Mobilizing to meet a community need
As I thought about these children and their needs, I decided to approach my pastor at Substance Church with an idea. What if we, as a church family, provided comfort items in backpacks for children being placed in foster care?
These backpacks would be put into the hands of case workers, police officers and first responders to be given to children at the first point of contact. Our church rallied behind the idea, and we started planning what these backpacks might include and the process through which they would be packed and distributed.
Community groups throughout the church began to mobilize. Each community group gathered enough items to pack five backpacks. Our church supplied the bags themselves, and each bag contained the same gender-neutral items: a soft blanket, a stuffed lamb, a night light and a coloring book. Each bag cost $30, and supplies were easily purchased by families in each community group through access to an Amazon wishlist.
Once the supplies had been gathered, we came together for a large “pack night” at our church building. Each community group brought their items, ready to be packed in the empty backpacks.
We had also invited our local police officers and case workers from CPS to come and create awareness for us of what is going on in our community. We then got the opportunity to pray for these workers, thank them for their service, and pack the backpacks with the pre-purchased items.
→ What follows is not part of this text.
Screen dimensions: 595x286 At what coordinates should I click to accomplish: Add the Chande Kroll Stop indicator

The beauty of that night was not just in what we were able to provide for these children, but also in the way that we were able to encourage, support and love on police officers and children’s service workers, who carry incredibly heavy burdens and hear little thanks for their work.
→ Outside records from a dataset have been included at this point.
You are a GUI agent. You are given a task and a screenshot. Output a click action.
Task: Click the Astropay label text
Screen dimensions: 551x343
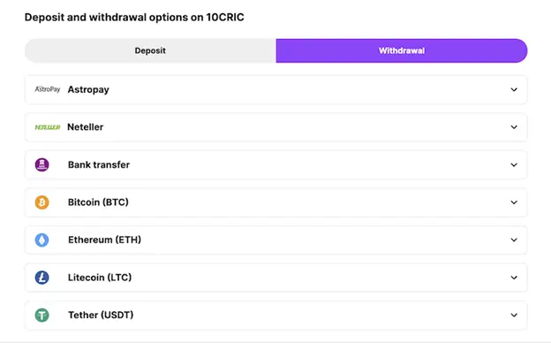[x=88, y=89]
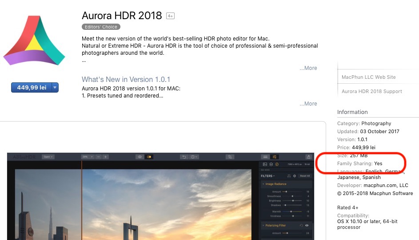
Task: Click the share export icon in screenshot
Action: pos(308,157)
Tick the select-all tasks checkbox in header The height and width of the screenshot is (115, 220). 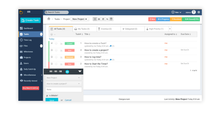pyautogui.click(x=52, y=34)
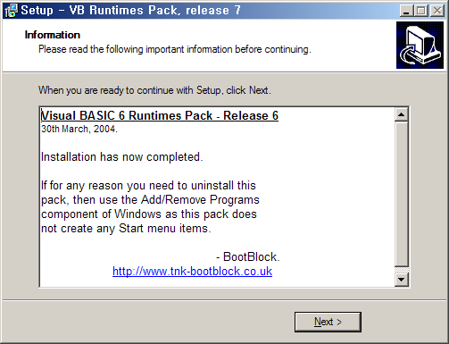Viewport: 449px width, 344px height.
Task: Click the 'Installation has now completed' text
Action: pyautogui.click(x=122, y=157)
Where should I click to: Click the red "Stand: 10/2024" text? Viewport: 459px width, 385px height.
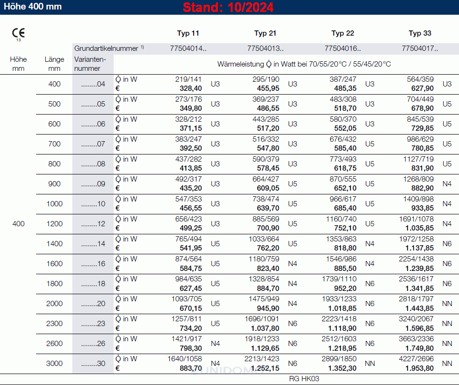[228, 8]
Caring for the weak and fatherless
Practically speaking, supplying items for the book bags was simple and manageable. By involving our church’s community groups, we were able to provide more bags for kids while creating awareness of the need in our community. We were also able to tangibly serve “the least of these” with gospel intentionality.
Psalm 82:3-4 says, “Give justice to the weak and the fatherless; maintain the right of the afflicted and destitute. Rescue the weak and needy; deliver them from the hand of the wicked.” These children are literally the fatherless, the weak and the needy. It helped our church body to see that these kids are not just numbers. When we really looked, we saw that they were sitting with us on Sunday mornings and playing with our own children at recess. These backpacks met a need in our community, and we had the opportunity to be available and creative in the way that we met that need.
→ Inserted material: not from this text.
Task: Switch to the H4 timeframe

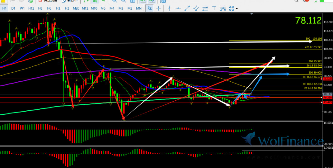Action: coord(4,8)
Since our “pack night,” I am happy and sad to say that our backpacks have been put to use. They are serving their purpose in helping ease children into their new foster care placements as gently as possible while giving them security in a new and scary place. This initiative has also allowed us to start to build relationships in our small community with the police department and CPS.
As I think back on our pack night, a comment by a CPS worker still sticks with me. When asked how the backpacks would help in the removal process for a child, she mentioned that up until that time, the only way to transport items belonging to these children was to put everything in trash bags, which is a heartbreaking image to an already hurting child. She told me: “I’m just glad that when I go into a home to remove a child, I won’t have to put these kids’ things in a trash bag anymore.”